Dans le cadre de ses fonctions de Grand Prévôt, papa voyageait partout au Canada pour visiter des bases militaires. À partir de ce moment, chaque fois qu’il prenait la parole, il terminait en racontant sa conversation avec Plumsy et en « faisant passer le chapeau » pour quiconque souhaitait contribuer à offrir quelques gâteries aux enfants de l’école. Son succès a été tel que la cantine a obtenu suffisamment d’argent pour tous les élèves et deux fillettes originaires de la Saskatchewan ont pu rentrer chez elle pour Noël.
Plumsy est retournée à l’école après avoir passé Noël à Ottawa. En janvier, nous étions emballés de l’entendre lire du braille à la radio, quand la CBC a consacré une émission à l’École des aveugles. Elle avait appris à lire le braille en moins de temps qu’il n’en faut à la plupart des enfants pour apprendre à lire les textes imprimés.

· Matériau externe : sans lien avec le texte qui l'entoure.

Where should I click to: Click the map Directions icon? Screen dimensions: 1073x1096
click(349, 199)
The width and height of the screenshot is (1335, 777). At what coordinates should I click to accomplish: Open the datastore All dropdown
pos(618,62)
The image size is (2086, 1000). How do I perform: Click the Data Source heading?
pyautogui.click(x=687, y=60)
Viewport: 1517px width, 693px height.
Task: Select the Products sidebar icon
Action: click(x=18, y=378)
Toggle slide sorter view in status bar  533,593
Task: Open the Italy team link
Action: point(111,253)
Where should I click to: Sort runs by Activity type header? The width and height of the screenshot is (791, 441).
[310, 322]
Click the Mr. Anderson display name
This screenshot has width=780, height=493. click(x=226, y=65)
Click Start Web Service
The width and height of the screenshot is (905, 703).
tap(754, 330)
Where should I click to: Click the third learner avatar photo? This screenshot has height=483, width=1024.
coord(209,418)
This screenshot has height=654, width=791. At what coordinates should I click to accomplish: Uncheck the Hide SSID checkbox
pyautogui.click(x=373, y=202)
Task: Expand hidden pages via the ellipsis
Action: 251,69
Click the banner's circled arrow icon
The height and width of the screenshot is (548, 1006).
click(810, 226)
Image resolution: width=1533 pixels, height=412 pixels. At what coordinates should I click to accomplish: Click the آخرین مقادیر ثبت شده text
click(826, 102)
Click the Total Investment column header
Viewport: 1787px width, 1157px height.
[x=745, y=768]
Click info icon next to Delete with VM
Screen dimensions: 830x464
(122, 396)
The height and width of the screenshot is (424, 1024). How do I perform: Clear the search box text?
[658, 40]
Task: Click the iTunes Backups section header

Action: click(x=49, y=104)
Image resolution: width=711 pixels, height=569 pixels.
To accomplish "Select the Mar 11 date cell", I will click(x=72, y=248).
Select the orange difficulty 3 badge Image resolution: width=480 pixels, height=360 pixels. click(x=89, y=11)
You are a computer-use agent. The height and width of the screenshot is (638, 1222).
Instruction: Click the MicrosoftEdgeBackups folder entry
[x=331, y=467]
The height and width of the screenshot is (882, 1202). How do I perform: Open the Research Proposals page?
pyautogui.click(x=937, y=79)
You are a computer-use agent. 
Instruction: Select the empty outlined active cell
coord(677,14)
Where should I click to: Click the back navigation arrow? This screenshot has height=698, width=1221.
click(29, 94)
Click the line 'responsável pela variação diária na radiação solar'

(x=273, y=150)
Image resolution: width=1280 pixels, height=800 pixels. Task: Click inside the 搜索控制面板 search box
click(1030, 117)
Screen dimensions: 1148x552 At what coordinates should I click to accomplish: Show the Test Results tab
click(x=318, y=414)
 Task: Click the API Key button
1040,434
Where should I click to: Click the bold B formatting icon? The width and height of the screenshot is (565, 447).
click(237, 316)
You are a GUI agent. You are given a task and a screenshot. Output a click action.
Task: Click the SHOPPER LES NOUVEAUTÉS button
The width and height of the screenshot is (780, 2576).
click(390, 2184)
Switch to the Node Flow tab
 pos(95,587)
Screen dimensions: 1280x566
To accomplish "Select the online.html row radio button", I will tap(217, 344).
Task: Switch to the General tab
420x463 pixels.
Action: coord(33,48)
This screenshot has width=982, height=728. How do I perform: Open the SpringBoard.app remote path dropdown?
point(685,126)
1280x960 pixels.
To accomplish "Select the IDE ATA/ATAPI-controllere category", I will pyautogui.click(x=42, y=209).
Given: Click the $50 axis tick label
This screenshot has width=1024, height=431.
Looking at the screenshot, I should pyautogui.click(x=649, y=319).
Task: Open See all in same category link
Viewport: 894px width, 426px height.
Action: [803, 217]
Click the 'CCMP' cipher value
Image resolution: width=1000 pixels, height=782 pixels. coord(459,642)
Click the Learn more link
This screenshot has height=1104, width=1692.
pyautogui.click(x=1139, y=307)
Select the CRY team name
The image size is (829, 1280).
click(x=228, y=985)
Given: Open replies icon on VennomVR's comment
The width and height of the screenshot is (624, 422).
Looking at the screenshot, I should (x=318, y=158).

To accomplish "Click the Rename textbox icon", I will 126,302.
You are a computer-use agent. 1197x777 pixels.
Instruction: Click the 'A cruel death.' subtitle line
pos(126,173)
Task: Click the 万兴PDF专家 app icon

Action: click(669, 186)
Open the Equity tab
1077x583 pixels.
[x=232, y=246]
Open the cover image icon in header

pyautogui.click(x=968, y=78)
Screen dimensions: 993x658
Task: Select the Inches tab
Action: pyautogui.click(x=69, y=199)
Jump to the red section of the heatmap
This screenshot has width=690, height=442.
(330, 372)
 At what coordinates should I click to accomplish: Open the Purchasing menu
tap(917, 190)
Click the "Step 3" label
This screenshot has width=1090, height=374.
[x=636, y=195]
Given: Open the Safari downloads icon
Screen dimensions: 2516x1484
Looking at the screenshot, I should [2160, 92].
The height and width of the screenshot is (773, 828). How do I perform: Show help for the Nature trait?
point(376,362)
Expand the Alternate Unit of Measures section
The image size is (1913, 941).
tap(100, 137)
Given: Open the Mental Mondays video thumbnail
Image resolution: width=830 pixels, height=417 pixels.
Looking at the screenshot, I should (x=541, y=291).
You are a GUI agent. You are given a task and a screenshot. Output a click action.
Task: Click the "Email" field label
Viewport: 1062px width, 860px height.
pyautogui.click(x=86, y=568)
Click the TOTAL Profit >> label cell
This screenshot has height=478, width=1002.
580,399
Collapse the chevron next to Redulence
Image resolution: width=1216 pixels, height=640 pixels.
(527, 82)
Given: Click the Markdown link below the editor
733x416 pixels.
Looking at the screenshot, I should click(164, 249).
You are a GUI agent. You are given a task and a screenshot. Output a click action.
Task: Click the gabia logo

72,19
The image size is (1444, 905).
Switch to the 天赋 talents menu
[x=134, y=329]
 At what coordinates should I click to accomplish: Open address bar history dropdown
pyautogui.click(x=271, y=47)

À Pâques, cependant, mes parents l’ont ramenée à la maison pour y rester. Le cancer, qui lui avait coûté ses deux yeux, avait envahi tout son corps. Les médecins ont donné à mes parents le choix de l’hospitaliser, ce qui lui aurait donné quelques mois de plus à vivre, ou d’en prendre soin à la maison. À son retour sur la rue Ruskin, elle occupait la grande chambre à l’avant de la maison, celle où nous dormions quand nous avions toutes deux la rougeole et les oreillons. Avec l’aide des Infirmières de l’Ordre de Victoria (VON), ma mère a appris à administrer des injections de morphine et à prodiguer les soins dont Plumsy avait besoin. Le souvenir que je conserve de cette période n’est pas triste. Plumsy avait une machine à écrire le braille qu’elle utilisait quand elle en avait la force, ce que je trouvais fascinant. Papa montait à sa chambre tous les soirs; Victoria et moi rejoignions Plumsy sur le lit, et il nous lisait les livres The Bobbsey Twins et toute la collection des histoires d’animaux de Thornton W. Burgess. Nos parents nous cachaient leur douleur et poursuivaient stoïquement leurs activités quotidiennes. Par une magnifique journée ensoleillée de juin, c’est à mon retour à la maison que j’ai appris que Plumsy était partie. Je lui ai fait mes adieux à ses funérailles, où elle reposait dans sa robe de fête rouge. En dépit de mon jeune âge, je savais que la silhouette dans le cercueil n’était pas Plumsy.
La suite de l’histoire est mieux connue. Papa a poursuivi ses efforts pour l’école de Brantford. Quand il a été détaché au ministère de la Justice, le Corps de la prévôté a maintenu le Fonds pour les aveugles, et ce, sous le mécénat de mon père. Il y avait tant d’argent à la disposition de l’école de Brantford que, après avoir construit une aire de jeu et acheté des extras pour l’école, on a demandé à partager cet argent avec d’autres écoles pour aveugles partout au pays. Quand papa a reçu l’Ordre du Canada pour avoir créé le Fonds de la Police militaire pour les enfants aveugles, il a déclaré que cette réalisation lui inspirait davantage de fierté que toute autre réalisation liée à sa longue et brillante carrière.
Chaque fois que j’apprends, en lisant les journaux, qu’un enfant a reçu un ordinateur du Fonds ou que du matériel hospitalier a été acheté, je pense à ma sœur Moira, dont le petit cœur aimant a été la source de tout le bien qui a été fait. J’espère que ce récit personnel de sa vie intéressera ceux qui poursuivent cette œuvre d’amour entreprise il y a plus d’un demi-siècle.